A hook is a regular Kubernetes manifest (usually a Job) annotated to fire at a specific point in the release lifecycle:
apiVersion: batch/v1
kind: Job
metadata:
name: {{ include "my-app.fullname" . }}-migrate
annotations:
"helm.sh/hook": pre-upgrade,pre-install
"helm.sh/hook-weight": "0"
"helm.sh/hook-delete-policy": before-hook-creation,hook-succeeded
spec:
template:
spec:
restartPolicy: Never
containers:
- name: migrate
image: "{{ .Values.image.repository }}:{{ .Values.image.tag }}"
command: ["./manage.py", "migrate"]
Available Hook Phases
| Hook | When it runs |
|---|---|
pre-install | After templates rendered, before any resource is created |
post-install | After all resources are loaded |
pre-delete | Before any resource is deleted on uninstall |
post-delete | After all resources are deleted |
pre-upgrade | Before applying upgrade manifests |
post-upgrade | After upgrade resources are loaded |
pre-rollback / post-rollback | Around rollback operations |
test | On demand via helm test <release> |
An annotation can list multiple hooks comma-separated: "helm.sh/hook": pre-install,pre-upgrade.
Hook Weight
If multiple hooks share a phase, helm.sh/hook-weight (a string!) controls order — lower runs first. Negative values are allowed:
"helm.sh/hook-weight": "-5" # creates the secret first
"helm.sh/hook-weight": "0" # then migrates
"helm.sh/hook-weight": "10" # then seeds
Hooks at the same weight have unspecified order. Helm waits for each hook resource to reach a "Ready" state (Job: completion; Pod: Ready condition) before moving to the next phase.
Deletion Policy
By default, hook resources remain in the cluster after the hook runs, accumulating with every release. Set a deletion policy:
| Policy | Effect |
|---|---|
before-hook-creation (default) | Delete any previous version of this hook before creating the new one |
hook-succeeded | Delete after the hook successfully completes |
hook-failed | Delete after failure (so retry is clean — but you lose logs!) |
Sensible combination for migrations:
"helm.sh/hook-delete-policy": before-hook-creation,hook-succeeded
Failed Jobs stay in the namespace so you can kubectl logs them.

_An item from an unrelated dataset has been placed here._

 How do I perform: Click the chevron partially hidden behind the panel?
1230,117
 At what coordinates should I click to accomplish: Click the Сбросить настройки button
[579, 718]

Hooks Are Not Tracked as Release Resources
This is the trap that surprises everyone: a manifest annotated as a hook is removed from the release manifest. It is not managed across upgrades; it is fire-and-forget. helm rollback will not recreate or revert a hook's effect. If a hook ran a migration, rolling back the chart does not roll back the database.
Treat hooks as side-effects you accept responsibility for separately.
Common Patterns
Database migrations
A pre-upgrade Job that runs your migration tool. Combine with --atomic: if the migration fails, Helm rolls the manifest changes back — but you must verify the database is in a consistent state manually.
Seed data
A post-install Job that creates default users, demo data, or admin tokens. Make it idempotent — re-running should be safe.
Pre-delete cleanup
A pre-delete Job that drains queues, deregisters from external systems, or backs up data before uninstall.
CRD installation
For evolving CRDs (the crds/ folder only installs once), some operator charts use a pre-install,pre-upgrade hook to kubectl apply the CRDs explicitly. Riskier — you are bypassing Helm's tracking.
helm test
Special hook phase test runs only on demand:
# templates/tests/test-connection.yaml
apiVersion: v1
kind: Pod
metadata:
name: "{{ include "my-app.fullname" . }}-test"
annotations:
"helm.sh/hook": test
"helm.sh/hook-delete-policy": hook-succeeded
spec:
restartPolicy: Never
containers:
- name: curl
image: curlimages/curl:8.7.1
command: ["curl"]
args: ["-fsS", "http://{{ include "my-app.fullname" . }}/healthz"]
helm test my-app -n web
Use cases: post-deploy smoke tests in CI, scheduled production health checks, validation in upgrade pipelines.
Hook Pitfalls
- Idempotency: a hook may run more than once across retries. Migrations should be safe to re-run.
- Image pulls: on slow registries, the Job's image pull can exceed the install timeout. Pre-pull images or extend
--timeout. - RBAC: the hook's ServiceAccount needs the right permissions. Often missed; deploy fails mysteriously.
- Hook + GitOps: Argo CD has its own
argocd.argoproj.io/hookannotations; Helm hooks are usually translated, but verify in your tooling.
Use hooks for genuine lifecycle work. Resist the temptation to use them for routine resources — they are second-class citizens in the release model.